* [SHORT PROBLEM A]:
Copy the records word for word, starting at the first line of the records and ending at the line that contains "Action: [186, 131]", with both of those lines included.

There is no Spring.before_fork callback. To run something before the fork, you can place it in ~/.spring.rb or config/spring.rb or in any of the files which get run when your application initializers, such as config/application.rb, config/environments/*.rb or config/initializers/*.rb.

For example, if loading your test helper is slow, you might like to preload it to speed up your test runs. To do this you could put a require Rails.root.join("test/helper") in config/environments/test.rb.

Running code after forking

You might want to run code after Spring forked off the process but before the actual command is run. You might want to use an after_fork callback if you have to connect to an external service, do some general cleanup or set up dynamic configuration.

Spring.after_fork do
  # run arbitrary code
end

If you want to register multiple callbacks you can simply call Spring.after_fork multiple times with different blocks.

Watching files and directories

Spring will automatically detect file changes to any file loaded when the server boots. Changes will cause the affected environments to be restarted.

* [SHORT PROBLEM B]:
Answer these questions from the passage on Spring callbacks:
(i) Which file does the passage suggest for a require of the test helper so it is preloaded?
(ii) How can multiple after-fork callbacks be registered?
(iii) What do changes to a file loaded when the server boots cause?

* [EXERCISE MATERIAL]:
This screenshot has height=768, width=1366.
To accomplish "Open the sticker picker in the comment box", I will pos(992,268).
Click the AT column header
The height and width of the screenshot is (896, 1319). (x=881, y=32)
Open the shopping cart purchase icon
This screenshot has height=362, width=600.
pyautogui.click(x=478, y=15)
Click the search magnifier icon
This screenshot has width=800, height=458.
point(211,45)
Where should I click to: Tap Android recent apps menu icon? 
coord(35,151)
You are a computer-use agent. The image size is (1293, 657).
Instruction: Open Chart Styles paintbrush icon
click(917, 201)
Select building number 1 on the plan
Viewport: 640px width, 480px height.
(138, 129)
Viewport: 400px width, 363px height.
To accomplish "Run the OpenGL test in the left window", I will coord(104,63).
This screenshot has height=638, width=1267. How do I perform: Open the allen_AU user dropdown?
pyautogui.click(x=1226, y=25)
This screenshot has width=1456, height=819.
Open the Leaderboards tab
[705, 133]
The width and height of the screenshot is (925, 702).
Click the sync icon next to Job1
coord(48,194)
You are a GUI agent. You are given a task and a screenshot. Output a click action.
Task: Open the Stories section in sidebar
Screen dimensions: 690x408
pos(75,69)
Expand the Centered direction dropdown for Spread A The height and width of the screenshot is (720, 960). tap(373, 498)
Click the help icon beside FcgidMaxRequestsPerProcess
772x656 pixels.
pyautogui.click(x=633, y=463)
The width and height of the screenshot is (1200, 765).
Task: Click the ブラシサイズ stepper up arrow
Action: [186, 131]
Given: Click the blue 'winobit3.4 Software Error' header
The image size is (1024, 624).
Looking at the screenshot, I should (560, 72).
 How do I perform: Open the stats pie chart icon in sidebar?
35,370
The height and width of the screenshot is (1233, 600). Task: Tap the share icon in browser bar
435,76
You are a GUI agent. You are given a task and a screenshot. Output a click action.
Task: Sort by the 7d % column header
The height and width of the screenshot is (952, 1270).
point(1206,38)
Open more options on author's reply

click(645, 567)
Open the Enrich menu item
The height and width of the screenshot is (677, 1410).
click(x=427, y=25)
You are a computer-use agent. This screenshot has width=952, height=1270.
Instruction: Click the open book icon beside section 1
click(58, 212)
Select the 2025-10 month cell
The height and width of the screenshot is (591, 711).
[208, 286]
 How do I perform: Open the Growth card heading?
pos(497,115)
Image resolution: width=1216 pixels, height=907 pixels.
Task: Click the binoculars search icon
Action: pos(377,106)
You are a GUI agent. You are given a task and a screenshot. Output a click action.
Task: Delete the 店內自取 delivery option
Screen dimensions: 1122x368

* [EXPECTED OUTPUT A]:
This screenshot has height=768, width=1366.
To accomplish "Open the sticker picker in the comment box", I will pos(992,268).
Click the AT column header
The height and width of the screenshot is (896, 1319). (x=881, y=32)
Open the shopping cart purchase icon
This screenshot has height=362, width=600.
pyautogui.click(x=478, y=15)
Click the search magnifier icon
This screenshot has width=800, height=458.
point(211,45)
Where should I click to: Tap Android recent apps menu icon? 
coord(35,151)
You are a computer-use agent. The image size is (1293, 657).
Instruction: Open Chart Styles paintbrush icon
click(917, 201)
Select building number 1 on the plan
Viewport: 640px width, 480px height.
(138, 129)
Viewport: 400px width, 363px height.
To accomplish "Run the OpenGL test in the left window", I will coord(104,63).
This screenshot has height=638, width=1267. How do I perform: Open the allen_AU user dropdown?
pyautogui.click(x=1226, y=25)
This screenshot has width=1456, height=819.
Open the Leaderboards tab
[705, 133]
The width and height of the screenshot is (925, 702).
Click the sync icon next to Job1
coord(48,194)
You are a GUI agent. You are given a task and a screenshot. Output a click action.
Task: Open the Stories section in sidebar
Screen dimensions: 690x408
pos(75,69)
Expand the Centered direction dropdown for Spread A The height and width of the screenshot is (720, 960). tap(373, 498)
Click the help icon beside FcgidMaxRequestsPerProcess
772x656 pixels.
pyautogui.click(x=633, y=463)
The width and height of the screenshot is (1200, 765).
Task: Click the ブラシサイズ stepper up arrow
Action: [186, 131]

* [EXPECTED OUTPUT B]:
(i) config/environments/test.rb
(ii) By calling Spring.after_fork multiple times with different blocks.
(iii) They cause the affected environments to be restarted.